**TASKS TO PERFORM:**
• a. In the framework extract, retype the passage starting with "- Predict nominal" and going on through "values (including ROPE)".
• b. Which visualizations appear under "List of current visualizations" in the framework extract? List every one.
• c. Answer these questions from the framework extract:
(i) Where are the existing JAGS models found?
(ii) What other name does the extract give for softmax regression?
(iii) Which visualization includes ROPE?

**EXTRACT:**
┌──

Users are encouraged to apply justified priors by modifying existing JAGS models found in extdata/models
or by adding custom models. Similarly, one might modify models to conduct posterior predictive checks (see Kruschke, 2013). The purpose of the framework is not to provide generic modules suitable for all circumstances, but rather act as a platform for modifying or developing models for a given project.
List of current modules
- Bernoulli trials
- Covariate estimations (including correlation and Cronbach’s alpha)
- Fit observed and latent data (e.g., SEM, CFA, mediation models)
- Bayesian equivalent of Cohen’s kappa
- Mean and standard deviation estimations
- Predict metric values (cf., ANOVA)
- Predict nominal values (cf., chi-square test)
- Simple, multiple and hierarchical regression
- Softmax regression (i.e., multinomial logistic regression)
List of current visualizations
- Plot density of parameter values (including ROPE)
- Plot mean data (including repeated measures)
- Plot nominal data (e.g., expected and observed values)
- Plot circlize data (e.g., multiple response categories)

└──

**EXTRACTED DATA:**
┌──

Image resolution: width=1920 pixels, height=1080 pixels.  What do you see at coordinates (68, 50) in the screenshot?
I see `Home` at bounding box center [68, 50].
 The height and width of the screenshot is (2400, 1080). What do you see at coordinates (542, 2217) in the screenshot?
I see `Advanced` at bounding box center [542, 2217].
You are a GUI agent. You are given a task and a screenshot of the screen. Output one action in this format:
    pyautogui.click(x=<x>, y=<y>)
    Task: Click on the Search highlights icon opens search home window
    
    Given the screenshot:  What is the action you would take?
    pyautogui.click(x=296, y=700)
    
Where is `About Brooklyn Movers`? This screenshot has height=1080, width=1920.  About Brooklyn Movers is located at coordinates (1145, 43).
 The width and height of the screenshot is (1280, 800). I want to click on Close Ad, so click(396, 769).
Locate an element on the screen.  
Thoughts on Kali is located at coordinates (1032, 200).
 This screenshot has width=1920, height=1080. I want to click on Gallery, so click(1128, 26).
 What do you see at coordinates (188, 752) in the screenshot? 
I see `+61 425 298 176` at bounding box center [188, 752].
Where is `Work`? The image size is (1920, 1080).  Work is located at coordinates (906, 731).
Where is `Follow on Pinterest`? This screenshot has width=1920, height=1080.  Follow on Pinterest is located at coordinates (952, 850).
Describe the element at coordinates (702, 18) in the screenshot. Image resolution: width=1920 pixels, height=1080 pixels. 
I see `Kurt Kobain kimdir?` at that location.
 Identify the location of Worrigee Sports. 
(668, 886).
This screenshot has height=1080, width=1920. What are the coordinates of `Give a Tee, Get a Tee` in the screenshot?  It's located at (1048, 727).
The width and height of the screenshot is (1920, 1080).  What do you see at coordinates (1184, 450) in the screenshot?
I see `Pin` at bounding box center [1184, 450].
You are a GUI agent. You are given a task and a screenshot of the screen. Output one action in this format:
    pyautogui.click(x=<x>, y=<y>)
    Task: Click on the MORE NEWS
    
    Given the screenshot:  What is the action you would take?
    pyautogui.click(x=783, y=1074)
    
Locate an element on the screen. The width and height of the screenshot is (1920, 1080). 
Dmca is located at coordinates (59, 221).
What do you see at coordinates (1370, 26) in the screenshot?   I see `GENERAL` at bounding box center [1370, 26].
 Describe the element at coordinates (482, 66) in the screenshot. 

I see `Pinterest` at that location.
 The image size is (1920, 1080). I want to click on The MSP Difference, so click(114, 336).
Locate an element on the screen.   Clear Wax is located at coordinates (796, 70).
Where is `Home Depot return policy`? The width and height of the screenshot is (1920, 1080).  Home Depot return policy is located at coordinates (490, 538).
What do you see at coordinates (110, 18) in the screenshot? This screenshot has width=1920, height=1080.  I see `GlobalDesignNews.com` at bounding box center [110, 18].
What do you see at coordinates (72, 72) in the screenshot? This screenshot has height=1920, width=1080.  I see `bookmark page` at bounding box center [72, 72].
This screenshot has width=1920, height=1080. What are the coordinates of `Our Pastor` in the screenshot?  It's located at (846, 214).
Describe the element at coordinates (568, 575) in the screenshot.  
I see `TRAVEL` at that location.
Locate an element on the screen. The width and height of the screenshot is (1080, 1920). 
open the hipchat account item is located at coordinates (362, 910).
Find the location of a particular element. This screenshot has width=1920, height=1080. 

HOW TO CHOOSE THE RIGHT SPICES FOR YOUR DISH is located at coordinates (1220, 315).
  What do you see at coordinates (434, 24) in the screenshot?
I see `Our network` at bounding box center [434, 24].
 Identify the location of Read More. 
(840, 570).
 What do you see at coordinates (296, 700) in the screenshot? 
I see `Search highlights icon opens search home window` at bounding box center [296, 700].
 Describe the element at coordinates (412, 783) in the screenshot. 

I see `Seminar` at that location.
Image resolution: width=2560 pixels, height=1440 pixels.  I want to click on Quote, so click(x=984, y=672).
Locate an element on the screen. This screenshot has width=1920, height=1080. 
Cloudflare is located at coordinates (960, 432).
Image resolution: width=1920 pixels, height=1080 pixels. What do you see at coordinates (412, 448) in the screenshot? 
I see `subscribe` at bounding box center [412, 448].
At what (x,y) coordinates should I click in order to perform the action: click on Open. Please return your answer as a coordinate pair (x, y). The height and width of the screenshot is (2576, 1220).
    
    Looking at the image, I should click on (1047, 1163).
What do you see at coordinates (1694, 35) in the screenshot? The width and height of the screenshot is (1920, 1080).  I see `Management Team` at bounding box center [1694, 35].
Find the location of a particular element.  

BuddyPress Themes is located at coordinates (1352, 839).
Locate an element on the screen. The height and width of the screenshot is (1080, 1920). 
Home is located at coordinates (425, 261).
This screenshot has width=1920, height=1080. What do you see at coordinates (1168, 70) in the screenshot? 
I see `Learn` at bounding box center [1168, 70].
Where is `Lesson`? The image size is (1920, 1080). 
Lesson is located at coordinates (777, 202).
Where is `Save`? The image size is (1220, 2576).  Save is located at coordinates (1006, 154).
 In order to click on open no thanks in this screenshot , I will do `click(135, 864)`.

└──

**TASK-BY-TASK ANSWERS:**
• a.
- Predict nominal values (cf., chi-square test)
- Simple, multiple and hierarchical regression
- Softmax regression (i.e., multinomial logistic regression)
List of current visualizations
- Plot density of parameter values (including ROPE)

• b.
- Plot density of parameter values (including ROPE)
- Plot mean data (including repeated measures)
- Plot nominal data (e.g., expected and observed values)
- Plot circlize data (e.g., multiple response categories)

• c.
(i) In extdata/models
(ii) Multinomial logistic regression
(iii) Plot density of parameter values